Please reproduce the entries below exactly from the line with "Screen dimensions: 1806x534" through their last line, leaving out any pictures.

**Dataset items**.
# # # # # # #

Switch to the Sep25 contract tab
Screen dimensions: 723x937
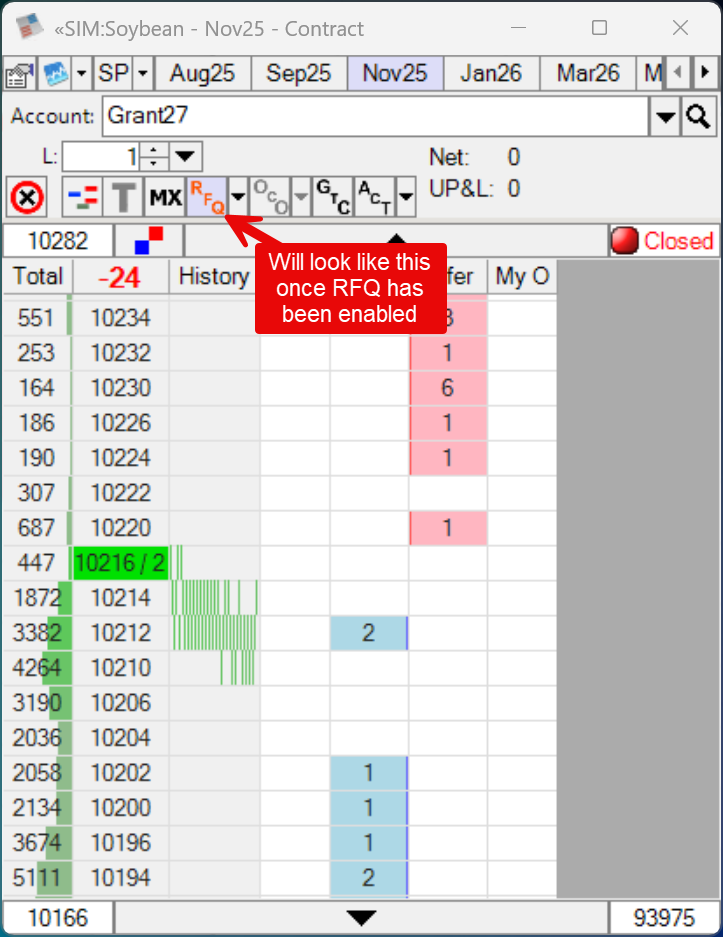coord(298,73)
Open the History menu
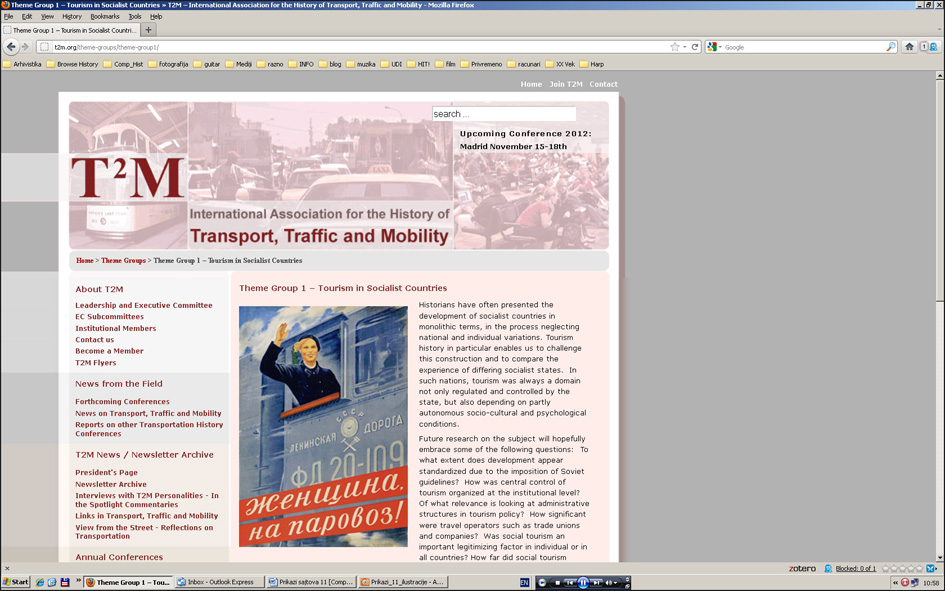 pos(72,16)
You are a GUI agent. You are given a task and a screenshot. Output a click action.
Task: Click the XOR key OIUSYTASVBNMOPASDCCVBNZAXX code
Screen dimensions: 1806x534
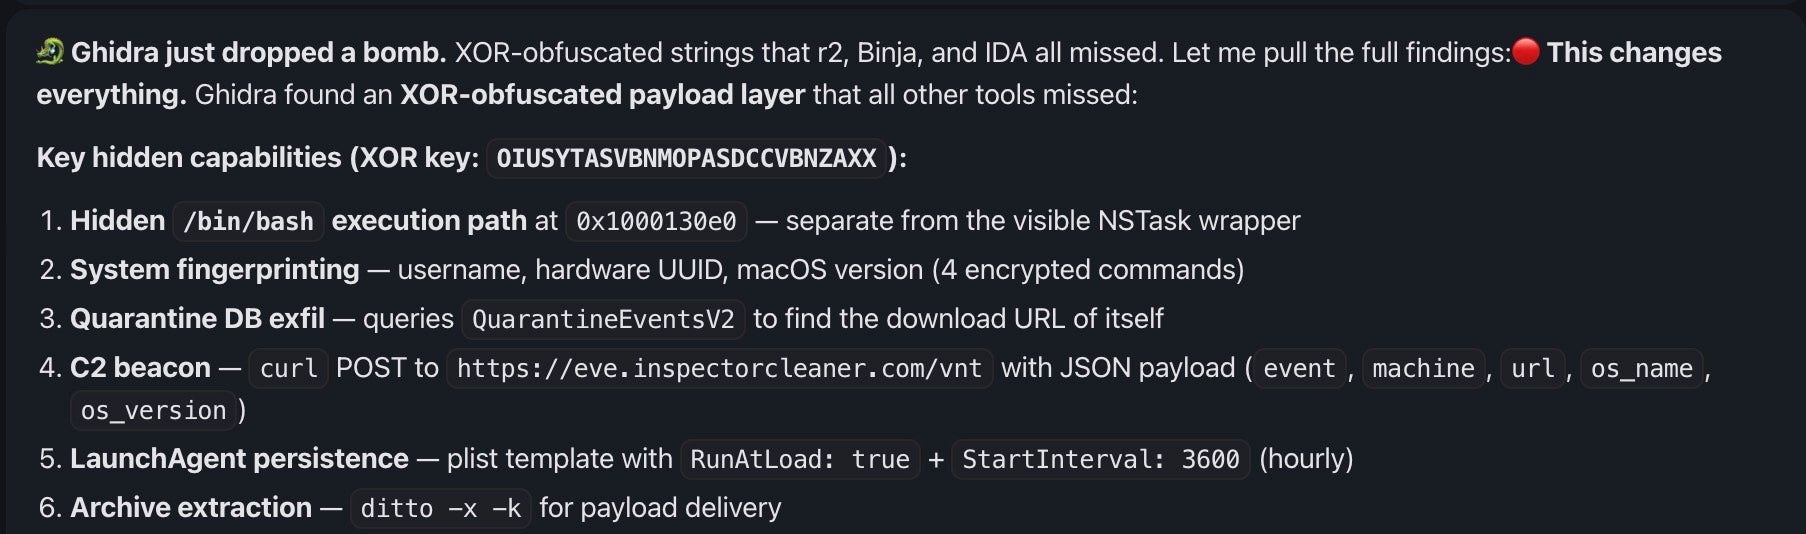coord(686,158)
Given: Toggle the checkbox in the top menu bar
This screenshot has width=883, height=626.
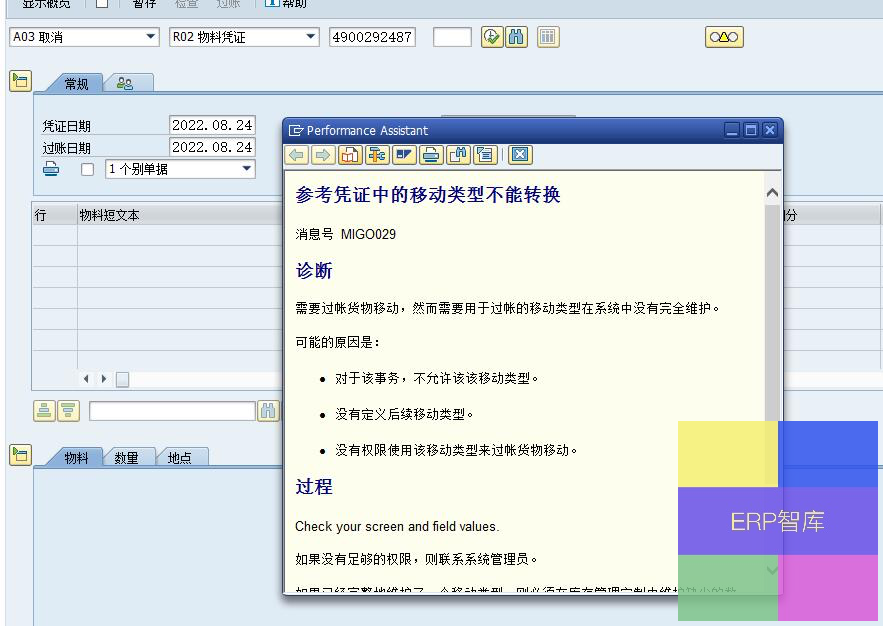Looking at the screenshot, I should [x=102, y=3].
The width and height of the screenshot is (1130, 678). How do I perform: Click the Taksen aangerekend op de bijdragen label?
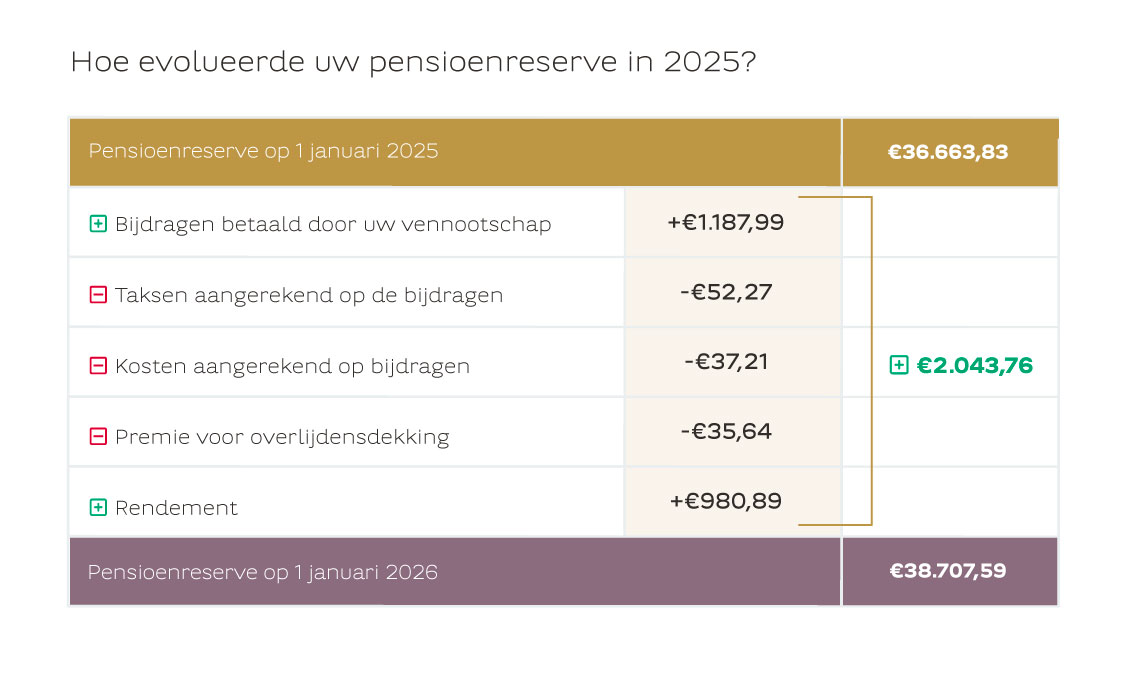[309, 295]
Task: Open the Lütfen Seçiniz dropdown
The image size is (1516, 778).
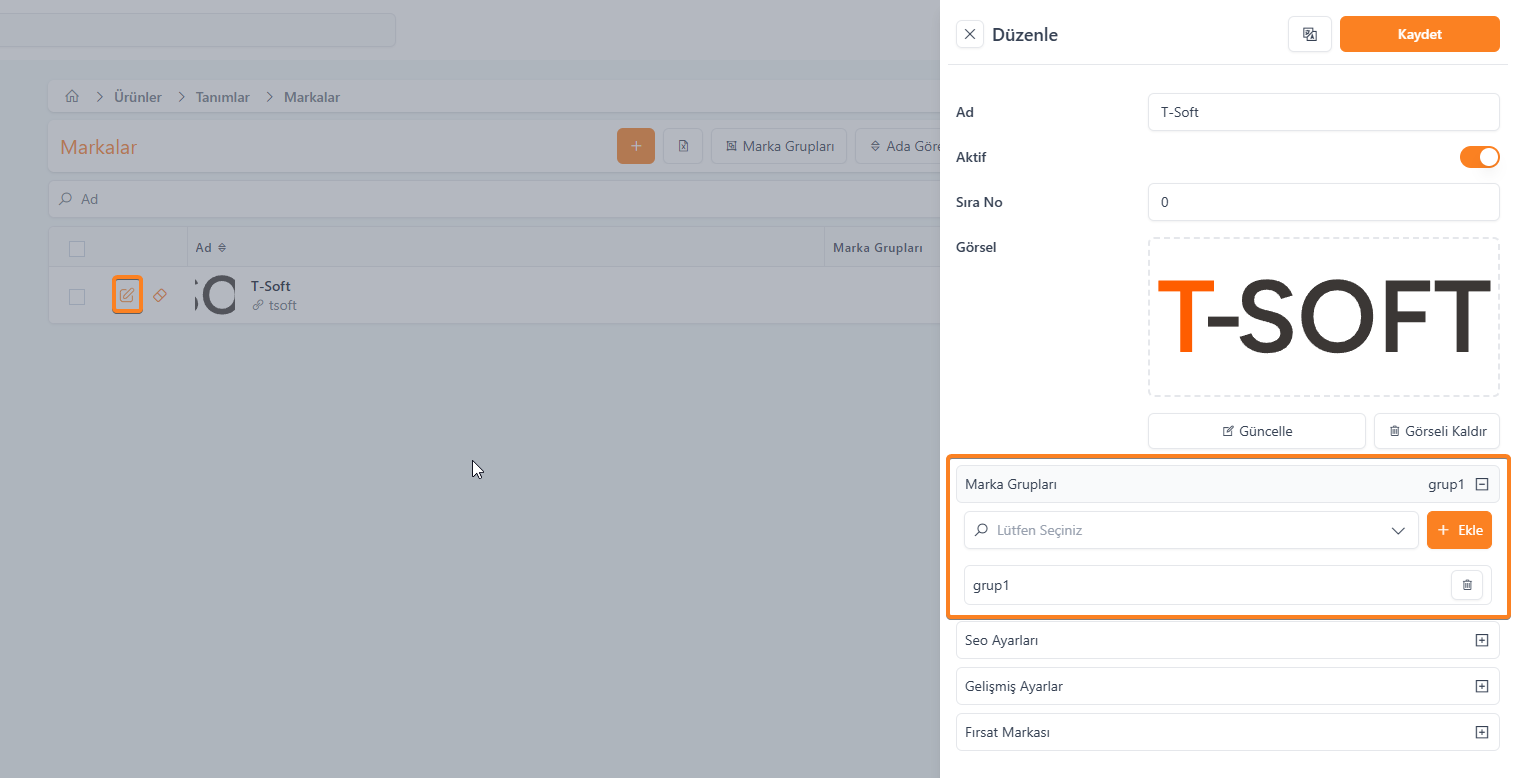Action: (1190, 530)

# # # # # # #

**SOLUTION FOR THIS EXERCISE**.
Screen dimensions: 1806x534
coord(686,158)
Given: Toggle the checkbox in the top menu bar
This screenshot has width=883, height=626.
Looking at the screenshot, I should [x=102, y=3].
The width and height of the screenshot is (1130, 678). How do I perform: Click the Taksen aangerekend op de bijdragen label?
[309, 295]
Task: Open the Lütfen Seçiniz dropdown
The image size is (1516, 778).
Action: (1190, 530)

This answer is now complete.